Exercise text START

Family Filmgoer reviews ‘Lucy,’ ‘Hercules’ and ‘Planes: Fire & Rescue’


Compromised by a failing gearbox, Dusty Crophopper makes the dangerous decision to fight fires in “Planes: Fire & Rescue.” (Disney)
July 24, 2014
6 and older

PLANES: FIRE & RESCUE (PG). The adventures of Dusty Crophopper, the single-engine crop-duster that could, continue in this surprisingly intense 3-D animated sequel. Kids younger than 6 could find it quite scary, despite the goofy humor between the dangerous bits. (Preschoolers talked and fidgeted a lot during a preview screening attended by the Family Filmgoer.) Now a celebrity after his round-the-world race, Dusty is back at PropWash Junction. One night, his engine stalls and he nearly crashes. During an emergency landing, he clips a fuel storage tank, which catches fire. The old firetruck, Mayday, can’t put out the blaze, so the planes, trucks and forklifts tip over the airport’s water tower to squelch it. The little airport must close until it updates its firefighting capability. Dusty learns that his gearbox is failing and can’t be replaced. If he flies too fast again, he could go down. He decides to study firefighting at Piston Peak National Park. Dusty doesn’t mention his gearbox issue. When a fire threatens the park, Dusty risks everything to help.

Exercise text END

→ **What you need to do**
Carry the Family Filmgoer review forward from its final sentence, the one ending "Dusty risks everything to help." The listing that follows has nothing to do with the Family Filmgoer review.

Supplied information START

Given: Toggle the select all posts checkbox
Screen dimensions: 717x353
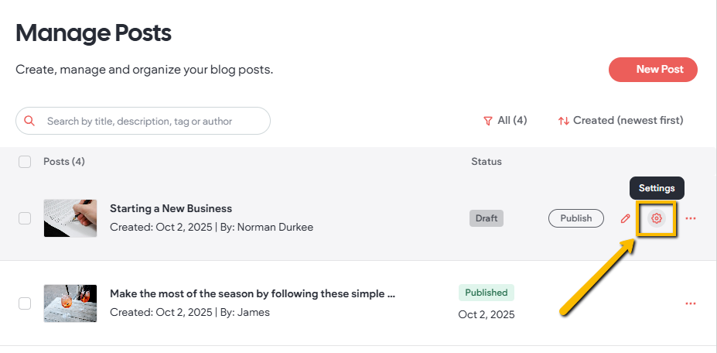Looking at the screenshot, I should [x=25, y=162].
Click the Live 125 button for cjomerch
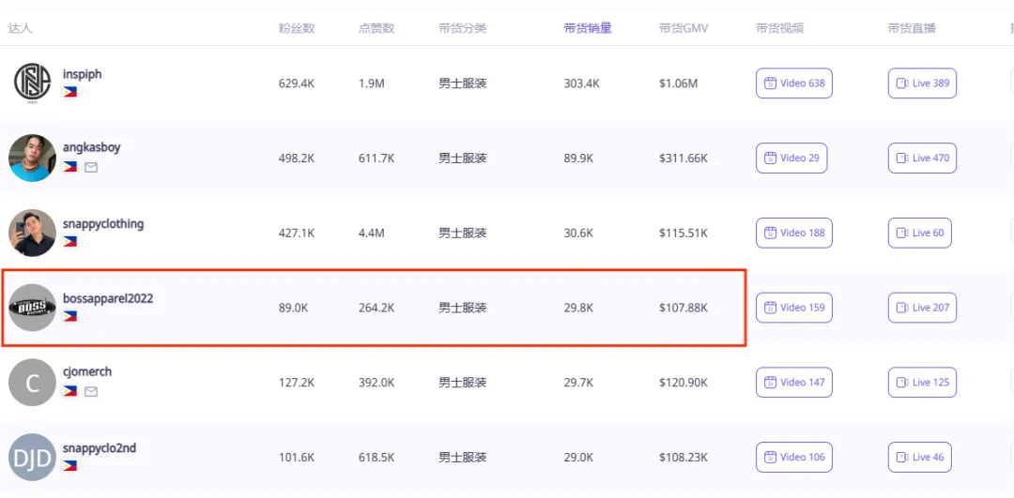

Supplied information END

→ **Task result**
THE BOTTOM LINE: Dusty nearly crashes several times, which can be quite scary, especially in 3-D. The forest fires look serious, and Dusty and the other planes, trucks and forklifts go through thick black smoke filled with sparks. Dusty’s gearbox trouble injects a sense of mortality that could unsettle the youngest kids. Some of the dialogue includes mild sexual innuendo that little ones won’t get.

PG-13

HERCULES.  “Hercules” isn't nearly as bad as the pre-release buzz hinted it would be. Handsomely mythic in 3-D, wittily written (with a populist edge) and smartly acted, it’s rather fun. Teens into classic or comic-book takes on the Greek myths may go along with it. It is, however, surprisingly violent for a PG-13. It is probably okay for most teens, but with the big caveat that some, especially middle-schoolers, may cringe at the high-body-count battles. Dwayne Johnson in the title role underplays the heroic attitude nicely. And he’s supported by top-drawer Brits with classical chops. The film also respects the Greek myths on which it riffs. It starts by recapping the tale of Hercules, the demigod offspring of Zeus and the mortal woman Alcmene, and his fabled Labors. Then it reimagines the legend that Hercules, driven mad by Zeus’s jealous wife, Hera, murdered his own family. The film has him grieving and unsure of what occurred. He has a band of mercenaries. They hire on with Lord Kotys of Thrace, whose realm is under siege. But all is not what it seems there.

THE BOTTOM LINE: Battle scenes get very intense. Although blood and gore do not fill the screen, the action depicts deaths and woundings by spear, arrow, ax and dagger. Beheadings and impalements are strongly implied. Fields are strewn with dead fighters and felled horses. In flashbacks, Hercules sees his murdered wife, covered in blood, and imagines how she and his children died. In his mythic Labors, Hercules decapitates the many-headed Hydra and breaks the jaw of the Nemean Lion. There is one F-word, and a sexually tinged joke about bondage.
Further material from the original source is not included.